Iterative algorithms like the gradient descent and its stochastic variants are widely used to train deep neural networks. Classical optimization theory operates under small-order step-sizes which guarantees convergence. In stark contrast to traditional optimization, recent empirical studies in deep learning have revealed that training deep neural networks with large-order step-sizes yields superior generalization performance. Motivated by this line of work, we conduct a comprehensive investigation into the dynamics of gradient descent using large-order constant step-sizes in the context of quadratic regression models. Within this framework, we reveal that the dynamics can be encapsulated by a specific cubic map, naturally parameterized by the step-size. Through a fine-grained bifurcation analysis concerning the step-size parameter, we delineate five distinct training phases: (1) monotonic, (2) catapult, (3) periodic, (4) chaotic, and (5) divergent, precisely demarcating the boundaries of each phase. As illustrations, we provide examples involving phase retrieval and two-layer neural networks employing quadratic activation functions and constant outer-layers, utilizing orthogonal training data. Our simulations indicate that these five phases also manifest with generic non-orthogonal data. We also empirically investigate the generalization performance when training in the various non-monotonic (and non-divergent) phases. In particular, we observe that performing an ergodic trajectory averaging stabilizes the test error in non-monotonic (and non-divergent) phases. This is joint work with Krishnakumar Balasubramanian, Promit Ghosal, and Bhavya Agrawalla.

209:00 — Optimal Low-Rank Matrix Completion: Semidefinite Relaxations and Eigenvector Disjunctions

Low-rank matrix completion consists of computing a matrix of minimal complexity that recovers a given set of observations as accurately as possible, and has numerous applications such as product recommendation. Unfortunately, existing methods for solving low-rank matrix completion are heuristics that, while highly scalable and often identifying high-quality solutions, do not possess any optimality guarantees. We reexamine matrix completion with an optimality-oriented eye, by reformulating low-rank problems as convex problems over the non-convex set of projection matrices and implementing a disjunctive branch-and-bound scheme that solves them to certifiable optimality.
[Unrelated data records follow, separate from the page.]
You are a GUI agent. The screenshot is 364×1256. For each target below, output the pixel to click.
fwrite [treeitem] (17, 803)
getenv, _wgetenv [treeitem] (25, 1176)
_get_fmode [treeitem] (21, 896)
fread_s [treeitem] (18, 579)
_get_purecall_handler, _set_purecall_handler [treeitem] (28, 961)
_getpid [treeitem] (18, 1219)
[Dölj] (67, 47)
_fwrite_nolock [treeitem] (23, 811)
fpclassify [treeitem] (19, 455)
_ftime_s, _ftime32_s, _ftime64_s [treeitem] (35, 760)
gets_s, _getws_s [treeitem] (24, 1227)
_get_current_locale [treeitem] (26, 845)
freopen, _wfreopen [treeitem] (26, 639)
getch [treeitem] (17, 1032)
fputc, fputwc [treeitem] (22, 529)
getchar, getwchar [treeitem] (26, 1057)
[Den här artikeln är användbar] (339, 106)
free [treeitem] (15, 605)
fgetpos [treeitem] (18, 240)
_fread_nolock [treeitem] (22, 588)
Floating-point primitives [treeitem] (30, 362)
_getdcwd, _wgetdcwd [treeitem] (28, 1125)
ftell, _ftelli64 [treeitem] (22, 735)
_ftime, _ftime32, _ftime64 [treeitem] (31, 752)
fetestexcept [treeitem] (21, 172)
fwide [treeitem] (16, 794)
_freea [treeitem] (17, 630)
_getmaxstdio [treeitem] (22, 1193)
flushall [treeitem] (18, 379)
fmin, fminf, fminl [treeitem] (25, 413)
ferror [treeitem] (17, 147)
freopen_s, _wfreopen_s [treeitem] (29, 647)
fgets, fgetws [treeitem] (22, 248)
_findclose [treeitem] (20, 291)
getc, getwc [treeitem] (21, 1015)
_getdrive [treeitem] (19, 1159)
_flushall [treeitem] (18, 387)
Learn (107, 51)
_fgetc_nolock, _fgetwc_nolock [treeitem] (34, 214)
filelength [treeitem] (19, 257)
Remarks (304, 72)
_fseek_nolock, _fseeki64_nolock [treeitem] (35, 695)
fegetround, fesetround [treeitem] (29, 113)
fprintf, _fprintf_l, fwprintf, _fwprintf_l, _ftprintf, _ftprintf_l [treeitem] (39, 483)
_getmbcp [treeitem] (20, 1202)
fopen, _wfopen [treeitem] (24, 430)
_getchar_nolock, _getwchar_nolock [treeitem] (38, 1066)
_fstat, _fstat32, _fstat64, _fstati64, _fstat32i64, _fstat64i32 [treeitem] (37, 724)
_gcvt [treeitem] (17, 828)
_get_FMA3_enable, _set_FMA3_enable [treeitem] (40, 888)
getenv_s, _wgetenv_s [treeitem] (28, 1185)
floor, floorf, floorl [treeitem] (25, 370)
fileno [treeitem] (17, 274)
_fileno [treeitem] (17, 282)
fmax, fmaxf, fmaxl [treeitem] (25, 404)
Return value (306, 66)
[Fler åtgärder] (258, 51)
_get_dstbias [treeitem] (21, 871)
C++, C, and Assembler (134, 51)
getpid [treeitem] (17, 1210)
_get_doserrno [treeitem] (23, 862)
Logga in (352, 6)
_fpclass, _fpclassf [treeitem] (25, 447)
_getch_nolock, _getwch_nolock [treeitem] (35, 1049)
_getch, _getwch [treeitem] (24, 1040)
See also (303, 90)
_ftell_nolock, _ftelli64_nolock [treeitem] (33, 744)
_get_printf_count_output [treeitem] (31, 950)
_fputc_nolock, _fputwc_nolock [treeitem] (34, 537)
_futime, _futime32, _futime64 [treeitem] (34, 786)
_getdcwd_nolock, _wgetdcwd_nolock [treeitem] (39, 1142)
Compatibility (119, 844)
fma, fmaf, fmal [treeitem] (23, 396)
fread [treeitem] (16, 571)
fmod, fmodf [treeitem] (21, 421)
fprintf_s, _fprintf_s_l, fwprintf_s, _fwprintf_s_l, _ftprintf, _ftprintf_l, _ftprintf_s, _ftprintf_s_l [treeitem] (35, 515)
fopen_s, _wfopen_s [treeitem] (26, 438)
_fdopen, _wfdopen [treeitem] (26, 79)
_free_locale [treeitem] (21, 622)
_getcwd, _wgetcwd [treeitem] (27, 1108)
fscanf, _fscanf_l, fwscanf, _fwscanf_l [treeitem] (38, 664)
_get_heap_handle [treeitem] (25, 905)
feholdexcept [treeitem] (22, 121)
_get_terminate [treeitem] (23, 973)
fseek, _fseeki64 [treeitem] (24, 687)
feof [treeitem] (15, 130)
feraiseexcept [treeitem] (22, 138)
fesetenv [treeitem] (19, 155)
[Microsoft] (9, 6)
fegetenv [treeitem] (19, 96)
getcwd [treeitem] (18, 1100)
Further, we derive a novel and often tight class of convex relaxations by decomposing a low-rank matrix as a sum of rank-one matrices and incentivizing, via a Shor relaxation, that each two-by-two minor in each rank-one matrix has determinant zero. In numerical experiments, our new convex relaxations decrease the optimality gap by two orders of magnitude compared to existing attempts. Moreover, we showcase the performance of our disjunctive branch-and-bound scheme and demonstrate that it solves matrix completion problems over 150x150 matrices to certifiable optimality in hours, constituting an order of magnitude improvement on the state-of-the-art for certifiably optimal methods.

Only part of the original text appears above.